Scaling laws have proven to be one of the most practically useful discoveries in deep learning. They enable compute-optimal resource allocation, rough capability forecasting, and principled comparison of model architectures across scales. The Chinchilla analysis, grounded in careful scaling experiments, has already reshaped how frontier models are trained.

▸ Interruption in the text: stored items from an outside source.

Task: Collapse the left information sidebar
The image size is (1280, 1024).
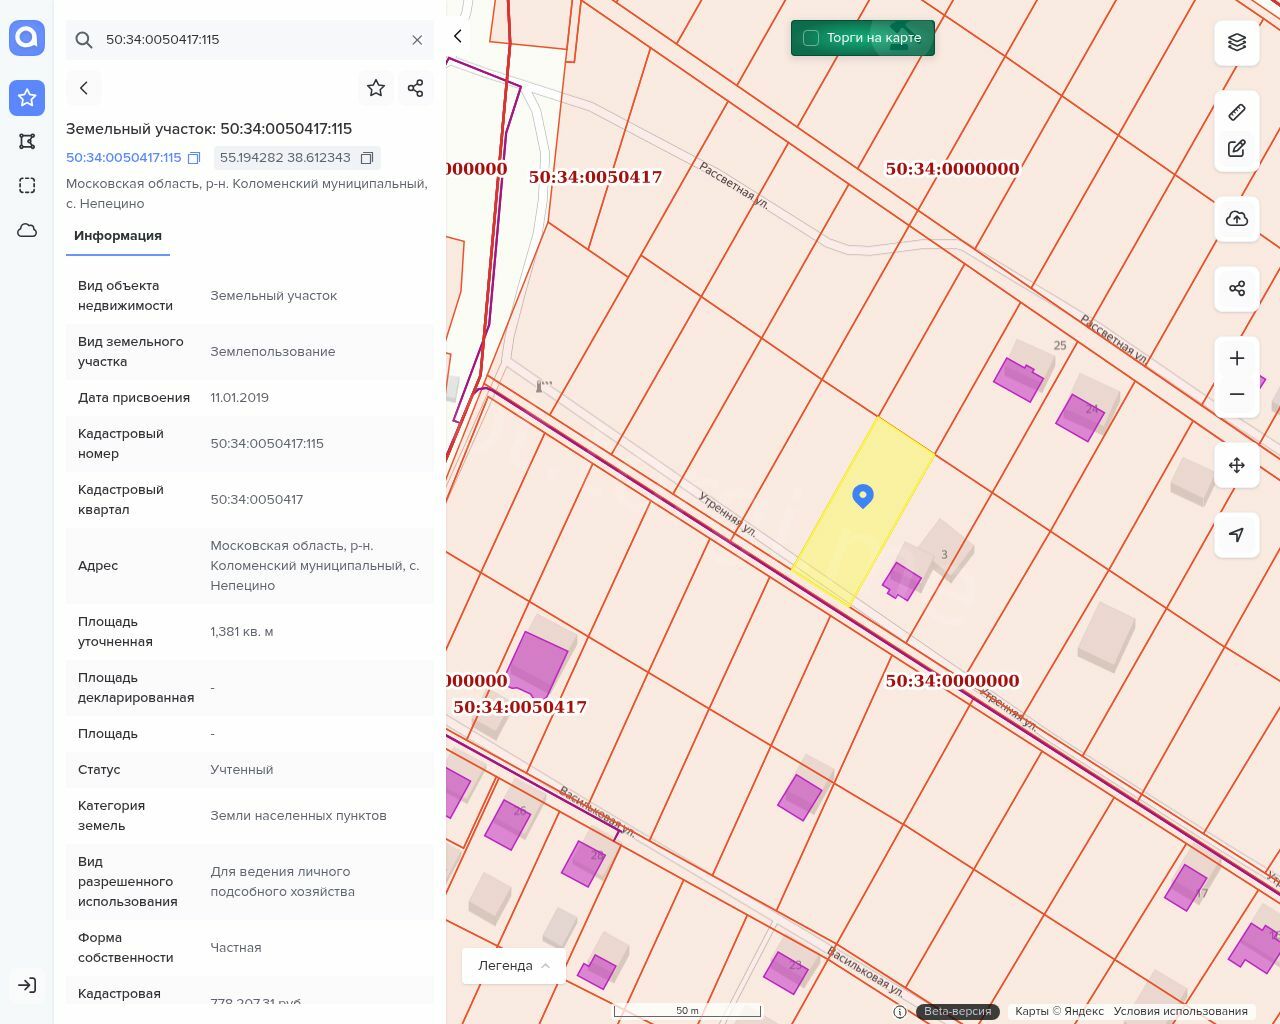Action: (458, 36)
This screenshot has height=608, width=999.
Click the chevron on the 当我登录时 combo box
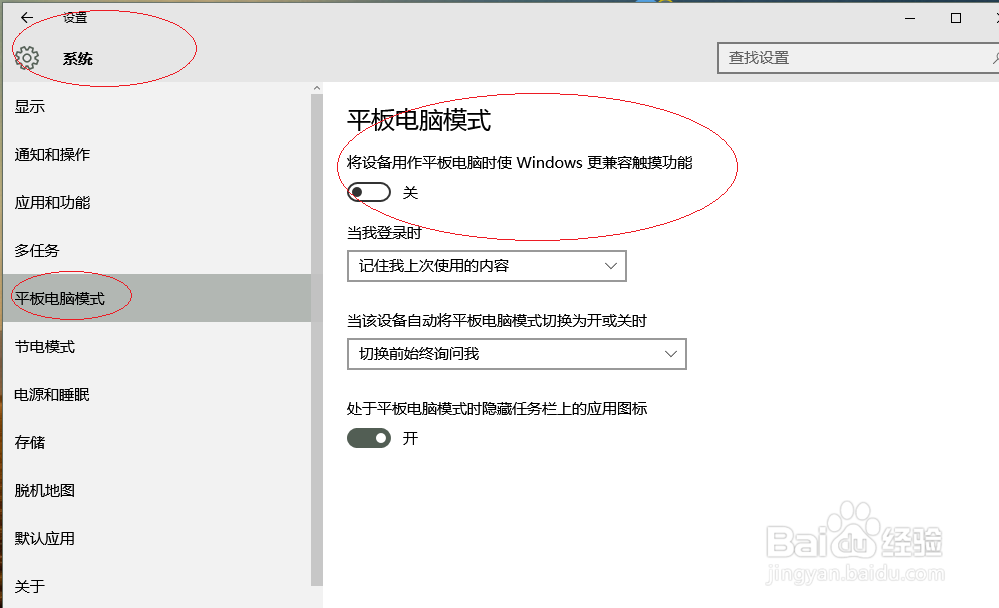611,266
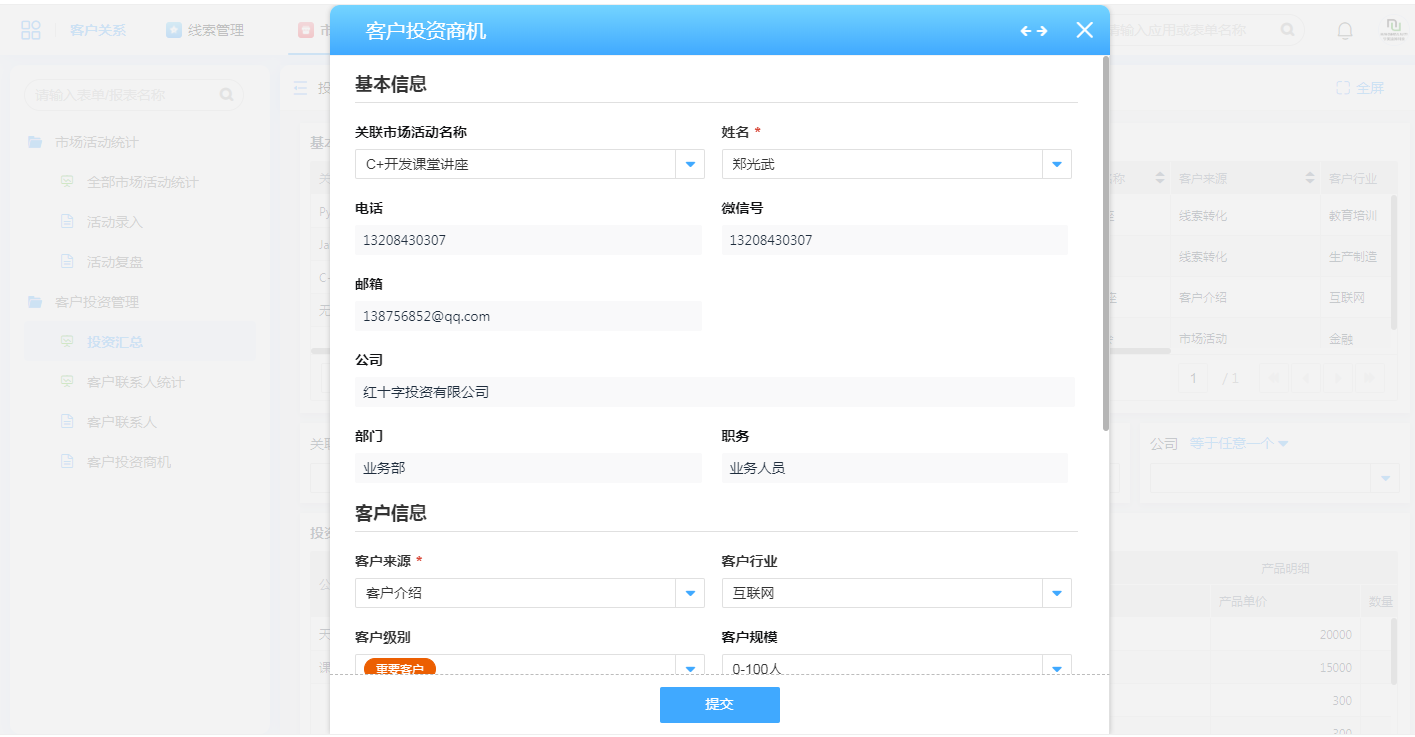Open the app grid icon at top left
1415x737 pixels.
click(x=31, y=30)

Emergent capabilities present a harder problem. The strongest version of the emergence claim — that capabilities appear discontinuously, unpredictably, and in ways fundamentally inaccessible to small-scale experiments — is not fully supported by current evidence. The Schaeffer et al. critique correctly identifies metric dependence as a confound, and many reported emergence phenomena resolve under continuous evaluation. But genuine phase transitions likely exist for a subset of capabilities, particularly those requiring compositional generalization across multiple sub-skills.

The right response is neither to dismiss emergence as illusion nor to treat all scaling transitions as phase changes. It is to invest in better evaluation methodology — continuous metrics, partial credit, step-level decomposition — and to treat the presence or absence of emergence as an empirical question on a per-capability, per-metric basis. For safety-critical applications, erring on the side of treating unknown capabilities as potentially emergent remains prudent until the mechanistic picture is clearer.

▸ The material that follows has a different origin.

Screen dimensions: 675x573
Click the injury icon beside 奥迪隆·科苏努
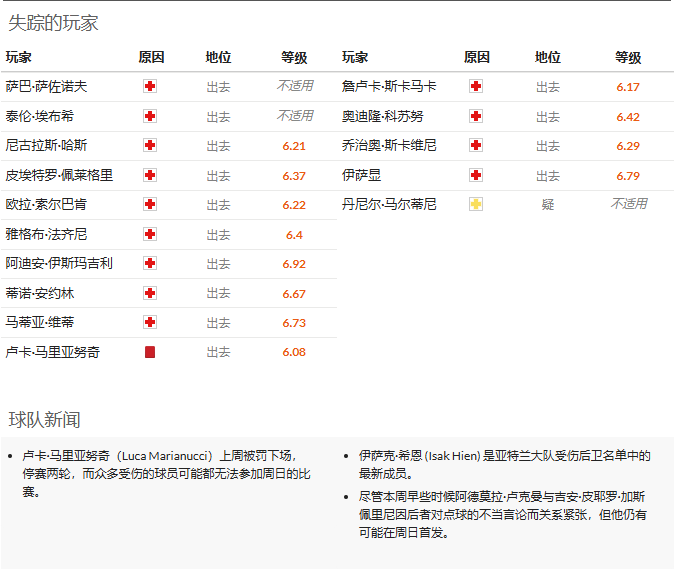pos(476,117)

The scaling paradigm has given us powerful predictive tools. Its limits, and the phenomena that lie beyond those limits, are now the frontier.

References

Kaplan, J., McCandlish, S., Henighan, T., Brown, T. B., Chess, B., Child, R., Gray, S., Radford, A., Wu, J., & Amodei, D. (2020). Scaling laws for neural language models. arXiv:2001.08361.
Hoffmann, J., Borgeaud, S., Mensch, A., Buchatskaya, E., Cai, T., Rutherford, E., … & Sifre, L. (2022). Training compute-optimal large language models. arXiv:2203.15556.
Wei, J., Wang, X., Schuurmans, D., Bosma, M., Ichter, B., Xia, F., Chi, E., Le, Q., & Zhou, D. (2022a). Chain-of-thought prompting elicits reasoning in large language models. NeurIPS 2022.
Wei, J., Tay, Y., Bommasani, R., Raffel, C., Zoph, B., Borgeaud, S., … & Fedus, W. (2022b). Emergent abilities of large language models. Transactions on Machine Learning Research.
Schaeffer, R., Miranda, B., & Koyejo, S. (2023). Are emergent abilities of large language models a mirage? NeurIPS 2023.
Ganguli, D., Hernandez, D., Lovitt, L., DasSarma, N., Henighan, T., Jones, A., … & Clark, J. (2022). Predictability and surprise in large generative models. FAccT 2022.
Srivastava, A., Rastogi, A., Rao, A., Shoeb, A. A. M., Abid, A., Fisch, A., … & Wu, Z. (2022). Beyond the imitation game: Quantifying and extrapolating the capabilities of language models. arXiv:2206.04615.
Elhage, N., Hume, T., Olsson, C., Nanda, N., Henighan, T., Johnston, S., … & Olah, C. (2022). Toy models of superposition. Transformer Circuits Thread.
Power, A., Burda, Y., Edwards, H., Babuschkin, I., & Misra, V. (2022). Grokking: Generalization beyond overfitting on small algorithmic datasets. arXiv:2201.02177.
Suzgun, M., Scales, N., Schärli, N., Gehrmann, S., Tay, Y., Chung, H. W., … & Wei, J. (2022). Challenging BIG-Bench tasks and whether chain-of-thought can solve them. arXiv:2210.09261.